How to write of what is completely natural: the baby grows, sixteen weeks. We discuss names, don’t yet having come to any agreement. Not yet having decided if we will request to know the gender.
            At our next scan: what does it matter? It might facilitate naming, focus our attention on a single short-list, instead of two. The corners where our disagreements hold might be irrelevant. Think of the time we’d save, I suggest.

And waiting to be surprised: won’t we be surprised either way?

Dandelion fluff. Hundreds of seedlings, following the ebbs and gullies of air current over the trees. The air was thick.
            A flock of white, intent with purpose, direction. Each one floating aimless, until a sweep of wind stream corrals and direct.


5.

From a newspaper photograph, Bobby Orr leaps sideways into the air, soars over the ice, celebrating an infamous goal. Recalculating.

When she selected a kitten from their local Humane Society, he already had digestive issues. The regular kitten food quickly replaced with more expensive bags of medicated kibble.

He can see right through you, she says. I find that difficult to swallow.

She says, I asked you to prepare dinner, not invent it.


6.

Twenty weeks: offered the option of discovering gender, we accept. If baby decides to cooperate.

Everyone guesses: boy. How baby appears to rest, in the belly. We know the difference.

My father, his two slices of white bread, and bowl of maple syrup. One wipe.

In the beginning, there weren’t even words.


7.

I can say it now: I hate Christmas music.

Veterans complain, suggest stores restrain further than the boundary of Hallowe’en, to the end of Remembrance Day. The feeling their day washed away in an annual yuletide commercial flood.

The trudge from mall entrance to the edge of the parking lot.

December snow: a mist. Coats the seams in the sidewalk, across car hoods, and catches in corners.

One must stand for something.


8.

Moira posts a photo to twitter, via instagram. She and her favourite aunt a weekend in Fort Lauderdale, Florida, to prepare for what comes.
            The southern heat applies pressure upon her chest. She has to remember to breathe. It does not come natural. Air conditioning saves her. That, and virgin daiquiris.

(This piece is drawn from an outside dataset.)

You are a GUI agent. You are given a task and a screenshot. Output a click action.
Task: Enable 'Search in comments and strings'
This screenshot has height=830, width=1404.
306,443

We model our love on the unread book. There will always be more. It can’t be enough. Our love is endless, boundless, held up in boxes, on shelves, on stacks on the floor.

We are held to our Canadian-ness, even if we don’t follow the stereotypes. Hockey, maple syrup, Tim Hortons. I am indifferent to both hockey and winter, a child who preferred to remain indoors and survey the landscape from the safety of window.
            Still: a dull grey sun over sparkling snow is still beautiful.


9.

Moira sleeps, unadorned. The cat wanders in. I navigate around, a wide berth.

News reports on the oil sands. If they could, they would monetize the air itself. What did the newspaper say?

The front of our car, absorbed into the snowbank. A light rain, coating all with a chill, and a layer of ice.
            By dusk, it had learned how to sparkle. Reflecting the moon.

Water, water everywhere, and not a drop to drink.

Moira’s skin, always cold to the touch. Mine radiates heat. Sleepy, she reaches out.